Capercaille report sheds new light on rare animal


A REPORT investigating capercaille breeding success has been published by Scottish Natural Heritage.

The Scottish capercaillie – a huge woodland grouse – is of high conservation concern as the population has declined to 1,000-2,000 birds since the 1970s.

The report reaffirms the complex relationships between the success of capercaillie in rearing young and habitat structure, predator activity and weather during the egg-laying and brood rearing period.

Some elements have been found before, notably an association between poor capercaillie breeding success and wet weather in June when nesting females have dependent broods.

Capercaille numbers have declined over recent years
Capercaille numbers have declined over recent years


Others, including a weak association between breeding success and a measure of pine marten activity, need to be explored further in order to fully understand the relationship.

One new finding was that blaeberry leaves (a key food item) had a better defence against herbivores through their chemical composition in old-growth Scots Pine forest than in younger plantations.

Adult capercaillie and chicks depend heavily on blaeberry leaves and their associated insects as food. However further work will be needed to test this finding and assess whether forest management could help to increase the quality of blaeberry in forests for capercaillie.

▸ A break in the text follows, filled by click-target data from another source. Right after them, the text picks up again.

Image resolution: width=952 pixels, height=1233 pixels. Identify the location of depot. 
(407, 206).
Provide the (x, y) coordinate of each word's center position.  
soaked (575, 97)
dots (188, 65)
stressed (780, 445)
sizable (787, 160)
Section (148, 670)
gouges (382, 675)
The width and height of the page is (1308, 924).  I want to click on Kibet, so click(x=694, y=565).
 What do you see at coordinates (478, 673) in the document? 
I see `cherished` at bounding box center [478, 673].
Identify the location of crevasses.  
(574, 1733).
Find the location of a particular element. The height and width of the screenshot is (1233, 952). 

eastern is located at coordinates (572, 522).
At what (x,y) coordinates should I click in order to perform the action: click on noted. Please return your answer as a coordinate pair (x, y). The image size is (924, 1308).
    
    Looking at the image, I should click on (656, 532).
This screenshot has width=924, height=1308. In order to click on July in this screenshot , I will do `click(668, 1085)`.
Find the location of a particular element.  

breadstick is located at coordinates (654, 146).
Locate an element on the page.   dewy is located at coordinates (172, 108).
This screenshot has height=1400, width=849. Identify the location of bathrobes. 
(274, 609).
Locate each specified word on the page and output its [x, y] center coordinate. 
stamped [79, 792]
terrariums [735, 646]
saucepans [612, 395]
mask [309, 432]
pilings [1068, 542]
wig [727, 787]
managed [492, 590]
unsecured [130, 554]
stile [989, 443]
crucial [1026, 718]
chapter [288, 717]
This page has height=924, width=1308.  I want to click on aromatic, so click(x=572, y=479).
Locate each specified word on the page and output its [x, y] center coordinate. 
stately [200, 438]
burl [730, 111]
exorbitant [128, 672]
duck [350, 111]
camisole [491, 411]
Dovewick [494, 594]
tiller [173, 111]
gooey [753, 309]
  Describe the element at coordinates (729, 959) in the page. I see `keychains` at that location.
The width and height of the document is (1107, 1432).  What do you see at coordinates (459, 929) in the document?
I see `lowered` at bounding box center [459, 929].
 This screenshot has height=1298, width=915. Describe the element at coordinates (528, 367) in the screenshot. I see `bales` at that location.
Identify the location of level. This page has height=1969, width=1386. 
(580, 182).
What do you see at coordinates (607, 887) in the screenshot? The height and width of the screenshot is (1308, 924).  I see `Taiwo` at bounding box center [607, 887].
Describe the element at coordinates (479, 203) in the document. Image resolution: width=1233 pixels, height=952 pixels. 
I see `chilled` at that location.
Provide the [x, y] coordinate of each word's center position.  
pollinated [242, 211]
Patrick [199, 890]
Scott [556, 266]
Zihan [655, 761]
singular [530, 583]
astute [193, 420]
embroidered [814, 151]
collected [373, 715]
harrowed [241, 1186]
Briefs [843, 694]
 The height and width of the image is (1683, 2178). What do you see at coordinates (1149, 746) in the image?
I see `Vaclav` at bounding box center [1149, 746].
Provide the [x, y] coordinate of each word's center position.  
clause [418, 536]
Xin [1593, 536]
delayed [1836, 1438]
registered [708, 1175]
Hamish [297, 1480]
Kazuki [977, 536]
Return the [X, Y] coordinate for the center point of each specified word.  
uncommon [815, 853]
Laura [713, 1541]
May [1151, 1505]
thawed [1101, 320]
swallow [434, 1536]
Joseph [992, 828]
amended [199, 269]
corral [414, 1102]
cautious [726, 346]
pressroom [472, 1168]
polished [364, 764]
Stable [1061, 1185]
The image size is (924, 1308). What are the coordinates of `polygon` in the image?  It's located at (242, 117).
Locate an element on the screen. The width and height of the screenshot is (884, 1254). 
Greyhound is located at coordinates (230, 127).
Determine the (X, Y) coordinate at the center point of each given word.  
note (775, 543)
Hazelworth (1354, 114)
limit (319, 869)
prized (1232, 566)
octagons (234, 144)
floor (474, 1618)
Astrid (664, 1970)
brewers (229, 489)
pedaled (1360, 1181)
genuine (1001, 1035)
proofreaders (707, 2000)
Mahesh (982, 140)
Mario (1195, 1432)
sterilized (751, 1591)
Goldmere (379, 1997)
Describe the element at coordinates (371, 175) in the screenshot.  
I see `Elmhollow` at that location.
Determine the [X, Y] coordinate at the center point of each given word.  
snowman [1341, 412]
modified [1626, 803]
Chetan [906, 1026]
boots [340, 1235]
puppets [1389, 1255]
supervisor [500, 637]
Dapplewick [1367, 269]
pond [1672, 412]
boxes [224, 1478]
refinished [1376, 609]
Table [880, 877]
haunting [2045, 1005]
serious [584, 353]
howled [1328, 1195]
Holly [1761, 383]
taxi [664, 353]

Sue Haysom of SNH said: “This report improves our understanding of the complex relationships between weather, habitat, predators and capercaillie breeding success and how these factors vary across key woods in Strathspey.”

Justin Prigmore of the Cairngorms National Park Authority (CNPA) said: “Strathspey is the most important area in Scotland for the species and is the only area where numbers have remained relatively stable.

“It is essential that we do all we can to ensure their long-term survival here. This work shows that it is a complicated picture but helps direct where we need to focus effort for the future and will further inform the Cairngorms Capercaillie Framework which is working across this landscape scale.”